Tesla CEO Elon Musk is in some hot water with regulators. That tweet he tossed off last week — when he went public about possibly taking Tesla private and having the funding already lined up — unleashed a raft of lawsuits. And members of Tesla’s board of directors are reportedly lawyering up. What do they have to worry about? Just about everything Musk does that could hurt shareholders. It comes with the territory.
What is a corporate board?
The board of directors serves as the governing body of a company. The board’s main responsibilities are to represent shareholders, protect their interests and establish policies for corporate oversight. This is known as their “fiduciary responsibility.” Boards don’t concern themselves with day-to-day operations; they weigh in on big things like mergers and acquisitions, or replacing the CEO. Every publicly traded company must have a board of directors.
Do you have to be part of the company?
Board members, or directors, typically come in two varieties: independent, with no ties to the company, and not so independent, with a vested interest in the company. In other words, they’re shareholders. In the United States, at least half the directors on the board of a public company need to be independent. The other half often includes the top execs of the company and the biggest shareholders. In Tesla’s case, eight of the nine board members are independent. The only one with a vested interest? Kimbal Musk, Elon’s brother.
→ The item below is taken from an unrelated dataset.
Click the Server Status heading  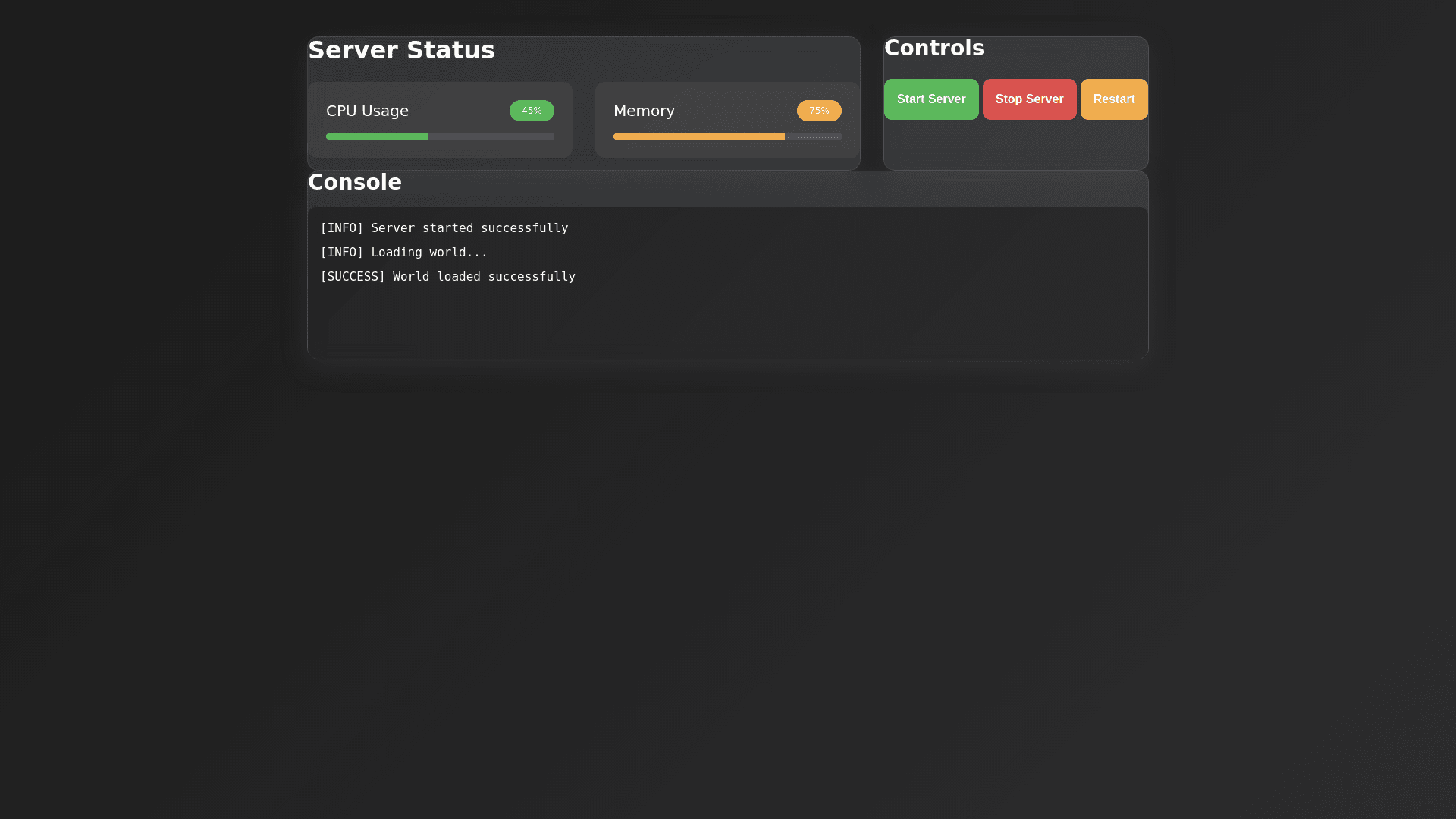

How do you get a seat at the table?
Most of the time, you’re important. Or you’re related. Some CEOs serve on several boards. Venture capitalist Steve Jurvetson sits on 13 boards, including Tesla. Every company elects its board members according to its own bylaws, but typically directors are nominated by other directors and shareholders.
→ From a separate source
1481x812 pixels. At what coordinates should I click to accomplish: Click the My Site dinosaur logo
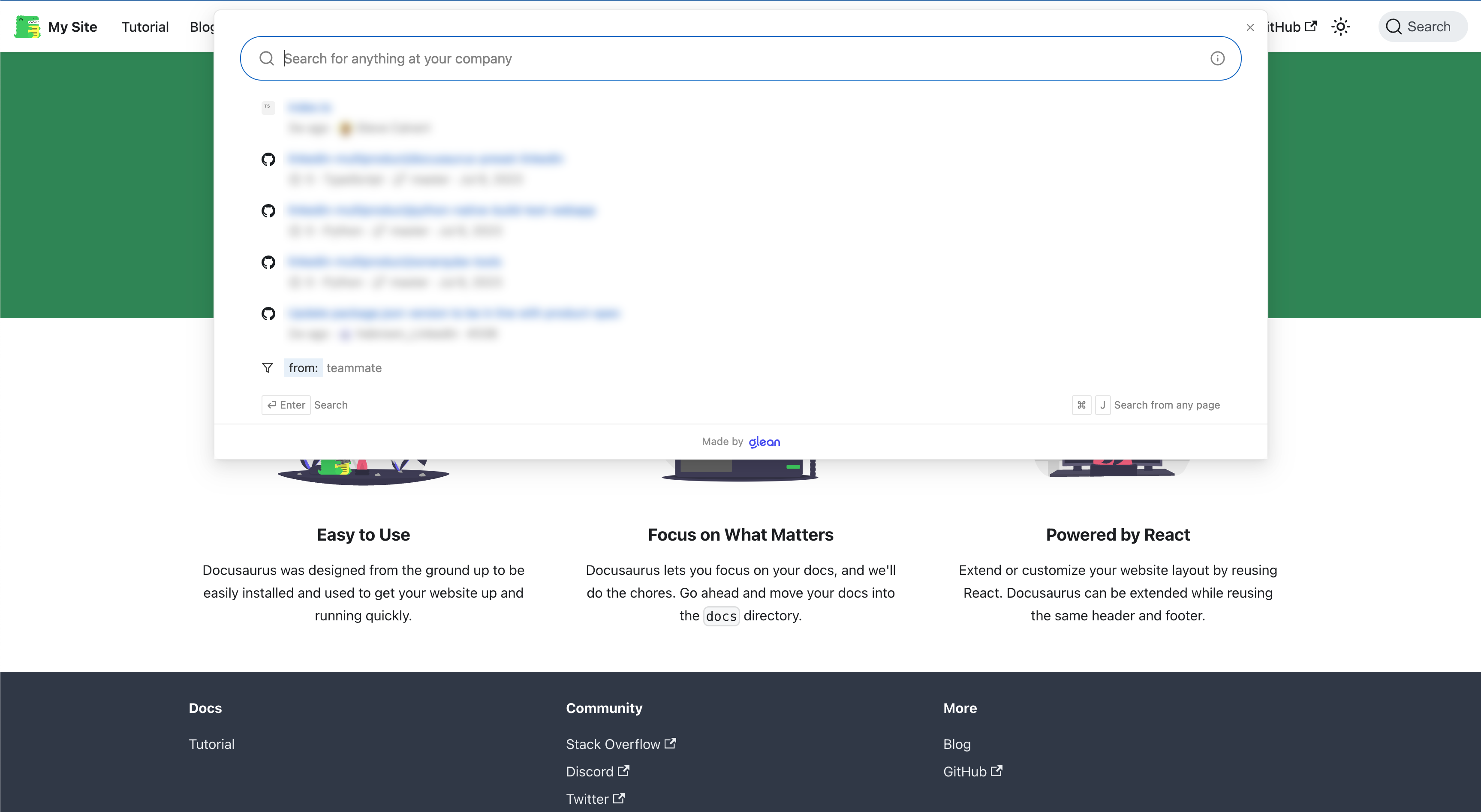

Nice work if you can get it?
Seems to be. Research by the National Association of Corporate Directors shows the median salary for a board member was nearly $200,000 last year. But it’s not exactly easy money. Directors spend 245 hours a year on board business, the research found. And, if you’re part of a bad decision, you can end up in trouble. Back in March, shareholders filed a lawsuit against the Wynn Resorts board and the CEO, Steve Wynn, for “breaching fiduciary duty,” or mishandling company funds.